Françoise Paradis built her labyrinth, 60 feet in diameter, out of local sand and stones three years ago, when she moved to town from Presque Isle.
“I moved here because I found this place,” she said. Her home, where she also runs a psychotherapy practice, is in a secluded spot surrounded by trees and grass.
“I have all this lawn, that just called for a labyrinth,” which she had been working with for years to help patients.
Labyrinths date back to ancient times, and are often traced to Crete, though most are not like the labyrinth that trapped the mythical Minotaur, which was a series of winding passages hard to find your way out of.
Before the Crusades, wealthy Europeans went on pilgrimages to the Holy Land. During the 12th century, the Crusades made roads too dangerous to travel. Some cathedrals were declared “pilgrimage cathedrals,” where people could visit and make symbolic journeys by walking a labyrinth. One of those was at Chartres in France.

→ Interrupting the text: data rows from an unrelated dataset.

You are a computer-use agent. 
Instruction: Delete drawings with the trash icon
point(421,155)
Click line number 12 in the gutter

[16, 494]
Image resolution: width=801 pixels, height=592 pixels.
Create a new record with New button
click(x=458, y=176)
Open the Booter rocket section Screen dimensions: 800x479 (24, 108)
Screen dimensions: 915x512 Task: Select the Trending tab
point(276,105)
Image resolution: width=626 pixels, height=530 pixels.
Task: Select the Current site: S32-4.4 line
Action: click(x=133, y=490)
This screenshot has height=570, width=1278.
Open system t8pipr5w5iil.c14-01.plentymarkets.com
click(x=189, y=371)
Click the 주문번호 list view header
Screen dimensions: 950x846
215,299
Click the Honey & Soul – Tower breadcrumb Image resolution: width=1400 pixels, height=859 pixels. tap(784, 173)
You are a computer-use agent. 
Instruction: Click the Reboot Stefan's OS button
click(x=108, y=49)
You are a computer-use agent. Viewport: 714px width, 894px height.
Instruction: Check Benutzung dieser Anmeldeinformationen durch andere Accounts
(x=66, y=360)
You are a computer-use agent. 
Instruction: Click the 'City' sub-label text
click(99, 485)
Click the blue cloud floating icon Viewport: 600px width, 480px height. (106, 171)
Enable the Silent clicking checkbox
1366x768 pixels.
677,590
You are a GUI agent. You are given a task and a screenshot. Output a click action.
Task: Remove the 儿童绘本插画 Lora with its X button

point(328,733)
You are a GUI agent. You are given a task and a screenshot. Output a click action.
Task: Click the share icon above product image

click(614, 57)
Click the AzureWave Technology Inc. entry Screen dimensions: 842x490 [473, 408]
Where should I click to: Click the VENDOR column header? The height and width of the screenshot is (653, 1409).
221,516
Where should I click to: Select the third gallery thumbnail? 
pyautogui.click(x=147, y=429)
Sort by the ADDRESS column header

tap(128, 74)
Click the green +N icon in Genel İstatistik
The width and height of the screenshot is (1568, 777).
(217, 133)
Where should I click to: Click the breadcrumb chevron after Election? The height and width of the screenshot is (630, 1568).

Labyrinths, like the one at Chartres, on which Paradis’s is based, are not mazes, but rather single paths with multiple turns between the entrance and a destination spot in the center.
In modern times, they are used for spiritual or reflective purposes in many faiths, and not solely as surrogates for Catholics’ journeys to Jerusalem.
They can be used as part of walking meditation, or as a way to spend some prayerful or reflective time.
“The walk in is kind of a metaphor for your life,” Paradis said. The center is a place where realization and enlightenment can be found, while the walk out is a time to integrate the new realizations into your life.
Labyrinths exist all over the world, in various forms, including labyrinth-like designs made by native people in the Americas and Africa.
Paradis, who learned about labyrinths from a friend in northern Maine, had typically used seven-turn labyrinths, based on the Cretan design. “I had never done a Chartres labyrinth” before moving to Buxton, she said. Now, she uses a 13-turn path based on a design at the Chartres Cathedral.
She uses what she calls a “soul-directed approach,” in which she encourages her patients to understand what their souls want to do.
“When our life is aligned with our soul’s purpose, or our soul’s journey, we’re happy,” she said.
Paradis took a similar approach with the labyrinth. Having felt that the space was asking for one, she followed what she felt. “It’s like it guides you,” she said. “You’re not the one that is in control.” She determined the location of the entrance and the positions of stones in the center, and laid out a 60-foot circle by using a dowsing rod and a dowsing pendulum.
Dowsing, most commonly known as a way of seeking underground water, has also taken on a spiritual significance for some, who believe it can be used to determine energy lines in the Earth, or even in the human body.
“A whole bunch of synchronicities happened” during the construction. The man who dug a hole, to be filled with sand for the base of the labyrinth, recommended a landscape architect who lives nearby.
During the early work, Paradis went away to a dowsing conference and attended a workshop on stone circles. When she returned home, the architect was in the middle of laying out a stone circle, having chosen the plan on her own.
The excavator also owned a gravel pit, and delivered a load of stone, which Paradis used to mark the outside of the labyrinth. She went over to the pit and chose stones to line the paths. “I thought it would take me three or four years to collect rocks,” but it was done in a few weekends of work.
Mostly, the labyrinth is used by her patients, either as a way to relax and focus before a therapy session, or during a session, “when they’re stuck” on an issue or need to make an important decision. At those times, Paradis will have her patients walk the labyrinth with a particular intention, and seek inspiration and guidance during the walk.
But other people find Paradis’s Web site, www.HiddenSprings.info, which is
named after her property. And four or five times a year, they call up to make an appointment to walk it, or ask about retreats Paradis offers.
She has room for eight people to stay, and is working on renovating a barn to allow more lodging.
Most of her retreats are for her patients, though occasionally other groups will be a good fit for her work. She also opens the labyrinth to the public around the summer solstice. Without an appointment, the labyrinth is closed to the public, to protect her patients’ confidentiality.
Her therapy clients have different reactions to the labyrinth. Some walk it once and don’t ever do it again, while others have transforming experiences.
“It takes so long to go through that your mind just goes quiet,” Paradis said. “Once you’re in the path, if you’re going to continue in the path,” you have to focus. Many people are “amazed at how quieting it is.”